Prompt:
Only one stretch of the data is wanted: the line containing "639x622 pixels. Task: Go to ユーザー登録 step tab", the line containing "Click the dark", and every line between them, copied exactly.

Records supplied:

Segment Open

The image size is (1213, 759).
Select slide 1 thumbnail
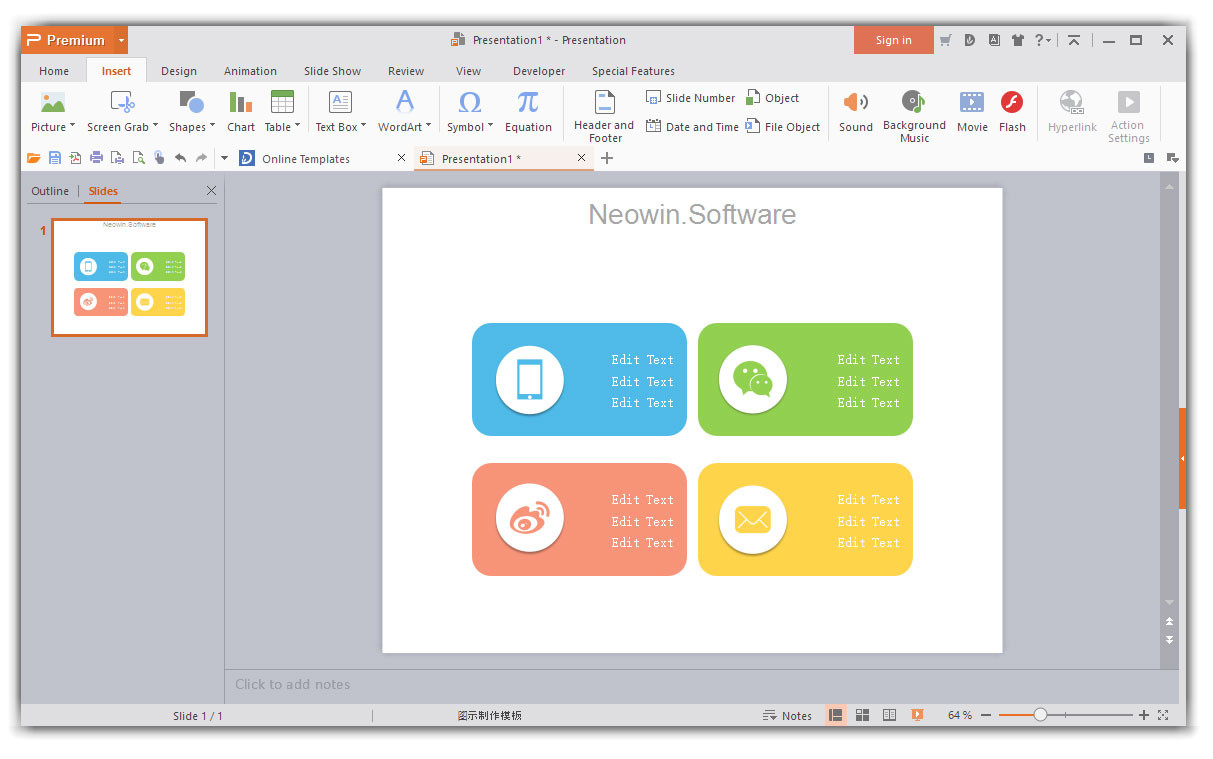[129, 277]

Segment Closed
Segment Open

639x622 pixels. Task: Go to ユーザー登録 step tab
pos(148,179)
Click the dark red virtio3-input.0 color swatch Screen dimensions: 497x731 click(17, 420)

Segment Closed
Segment Open

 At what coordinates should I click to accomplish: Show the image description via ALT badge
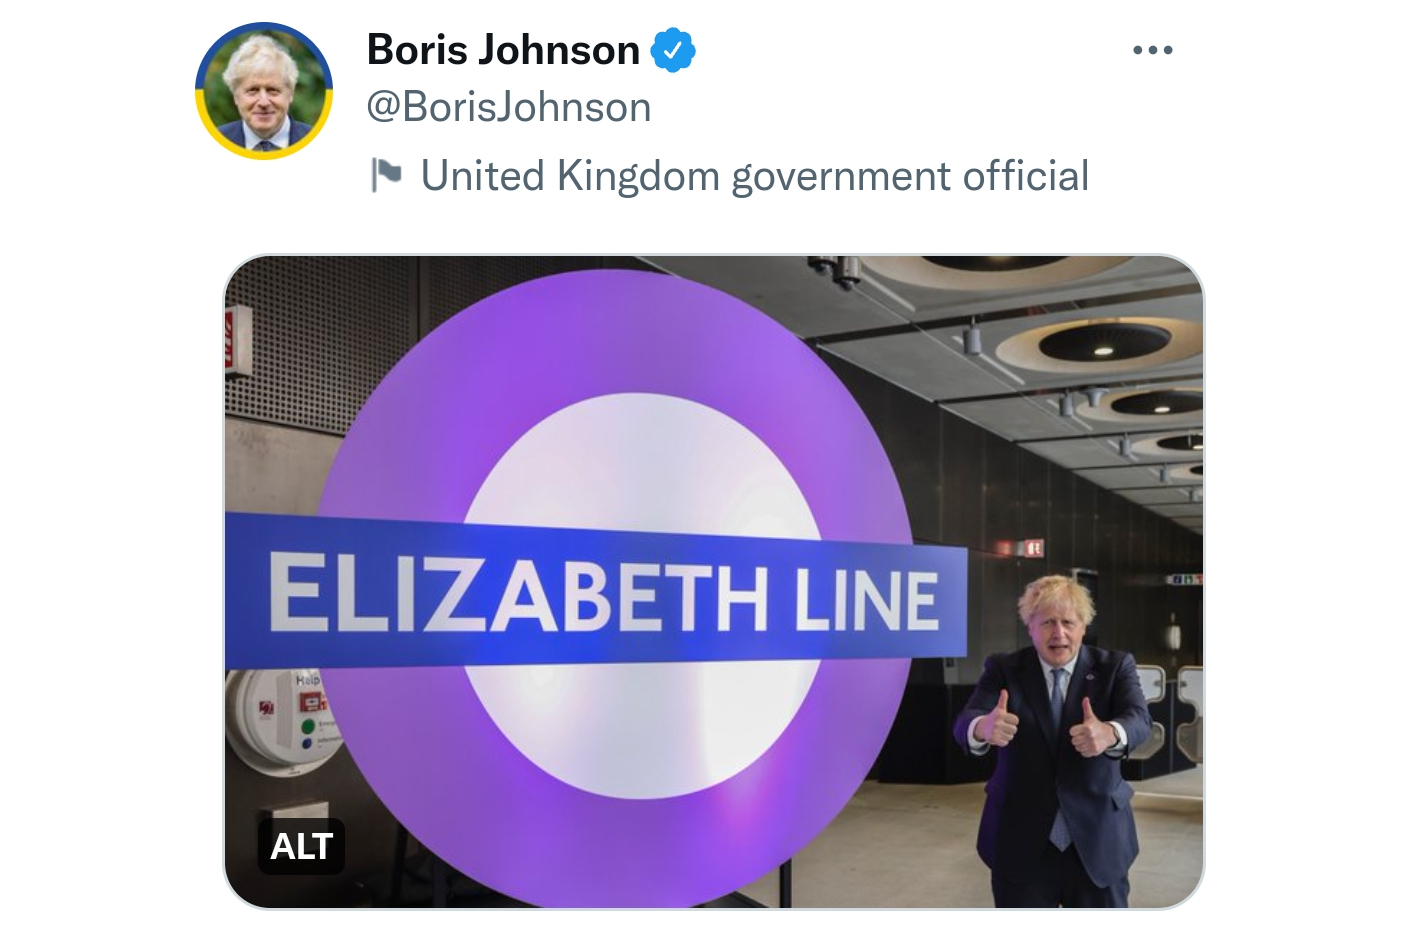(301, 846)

Segment Closed

Answer box:
639x622 pixels. Task: Go to ユーザー登録 step tab
pos(148,179)
Click the dark red virtio3-input.0 color swatch Screen dimensions: 497x731 click(17, 420)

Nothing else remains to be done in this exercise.